At the time of writing, EU law still stands in the UK until we cease being a member – a process that will take some time. And right now, as the pound struggles to hold a position of strength, ScreenDaily suggests that “the film and TV sectors are in limbo”.

ITV has seen almost £2.5 billion wiped off its stock market value since the vote, attracting speculation that the broadcaster could become the target of a takeover. Sky’s share price also dropped following the result.

What they said after the referendum:

Michael Ryan, chairman of the Independent Film & Television Alliance:

The decision to exit the European Union is a major blow to the UK film and TV industry. Producing films and television programs is a very expensive and very risky business and certainty about the rules affecting the business is a must.

This decision has just blown up our foundation – as of today, we no longer know how our relationships with co-producers, financiers and distributors will work, whether new taxes will be dropped on our activities in the rest of Europe or how production financing is going to be raised without any input from European funding agencies.

The UK creative sector has been a strong and vibrant contributor to the economy – this is likely to be devastating for us.”

Harvey Weinstein, Hollywood studio executive:

I think there will be discrimination now against some of the product and what it means to be European product. A lot of TV stations in Europe are under quotas. When you do War And Peace, that was accepted as European. It could be very costly in the movie and TV industry in terms of content branding. European branding is very important. It’s a big deal for these young British filmmakers.
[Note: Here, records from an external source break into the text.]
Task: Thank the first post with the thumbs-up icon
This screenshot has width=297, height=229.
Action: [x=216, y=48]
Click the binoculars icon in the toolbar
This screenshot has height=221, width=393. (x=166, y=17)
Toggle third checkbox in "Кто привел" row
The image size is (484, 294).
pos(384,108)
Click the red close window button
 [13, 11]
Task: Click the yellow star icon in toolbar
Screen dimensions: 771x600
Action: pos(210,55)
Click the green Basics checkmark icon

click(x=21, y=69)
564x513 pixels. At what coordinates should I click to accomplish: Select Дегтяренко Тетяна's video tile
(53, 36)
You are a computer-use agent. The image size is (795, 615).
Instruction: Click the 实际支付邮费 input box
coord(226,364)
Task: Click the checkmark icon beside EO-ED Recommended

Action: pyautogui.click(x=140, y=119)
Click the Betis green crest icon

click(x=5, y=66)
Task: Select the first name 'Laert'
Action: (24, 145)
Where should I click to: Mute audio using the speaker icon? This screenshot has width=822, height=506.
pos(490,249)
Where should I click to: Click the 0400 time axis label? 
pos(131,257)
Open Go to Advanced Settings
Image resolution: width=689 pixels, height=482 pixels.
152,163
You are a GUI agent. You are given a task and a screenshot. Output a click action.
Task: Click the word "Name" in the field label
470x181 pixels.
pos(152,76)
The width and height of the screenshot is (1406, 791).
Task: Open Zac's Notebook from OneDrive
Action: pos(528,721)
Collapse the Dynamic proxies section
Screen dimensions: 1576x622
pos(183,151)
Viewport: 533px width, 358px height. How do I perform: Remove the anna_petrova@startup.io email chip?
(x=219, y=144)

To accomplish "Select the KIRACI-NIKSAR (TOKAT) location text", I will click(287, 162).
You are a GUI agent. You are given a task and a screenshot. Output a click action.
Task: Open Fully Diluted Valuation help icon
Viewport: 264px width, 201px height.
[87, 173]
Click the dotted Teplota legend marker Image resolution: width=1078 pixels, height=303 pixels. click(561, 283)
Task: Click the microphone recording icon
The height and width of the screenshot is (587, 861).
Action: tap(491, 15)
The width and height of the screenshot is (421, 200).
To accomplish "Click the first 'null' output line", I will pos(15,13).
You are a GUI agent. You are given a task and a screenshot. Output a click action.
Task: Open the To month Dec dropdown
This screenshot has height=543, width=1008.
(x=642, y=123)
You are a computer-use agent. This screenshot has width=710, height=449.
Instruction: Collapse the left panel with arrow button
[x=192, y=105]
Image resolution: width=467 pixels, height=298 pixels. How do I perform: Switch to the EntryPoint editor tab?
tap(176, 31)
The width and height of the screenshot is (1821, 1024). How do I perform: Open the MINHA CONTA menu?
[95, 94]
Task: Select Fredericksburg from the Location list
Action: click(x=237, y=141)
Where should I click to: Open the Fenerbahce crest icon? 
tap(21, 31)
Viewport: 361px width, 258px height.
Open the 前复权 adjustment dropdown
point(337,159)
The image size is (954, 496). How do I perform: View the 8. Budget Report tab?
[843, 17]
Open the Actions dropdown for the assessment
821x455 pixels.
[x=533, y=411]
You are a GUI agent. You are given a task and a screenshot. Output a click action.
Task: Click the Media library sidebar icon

“Neither politicians nor the media come out of this well,” added one senior broadcasting executive, who talked of “carnage” the day after the referendum.

The contractors’ outlook

If Britain’s next prime minister chooses to remain within the single market, the UK would almost certainly retain free movement rights, allowing UK citizens to work in the EU and vice versa. If, on the other hand, Britain chooses to impose working restrictions, EU member states could reciprocate, meaning British workers would need a visa to work abroad.

Following the referendum result, EU-based businesses might be more reluctant to hire specialist contractors because of the likelihood of increased administration and costs.

One of the main benefits to firms utilising contractors is that these workers can provide almost immediate expertise and generally be on site within a matter of days. This could be affected by the UK leaving the EU.

No one knows exactly how things are going to pan out, and uncertainty has rarely been a friend of business.

But, say some, this uncertainty may actually boost demand for contingent workers such as contractors, as many businesses prefer hiring them rather than permanent staff during periods of economic uncertainty.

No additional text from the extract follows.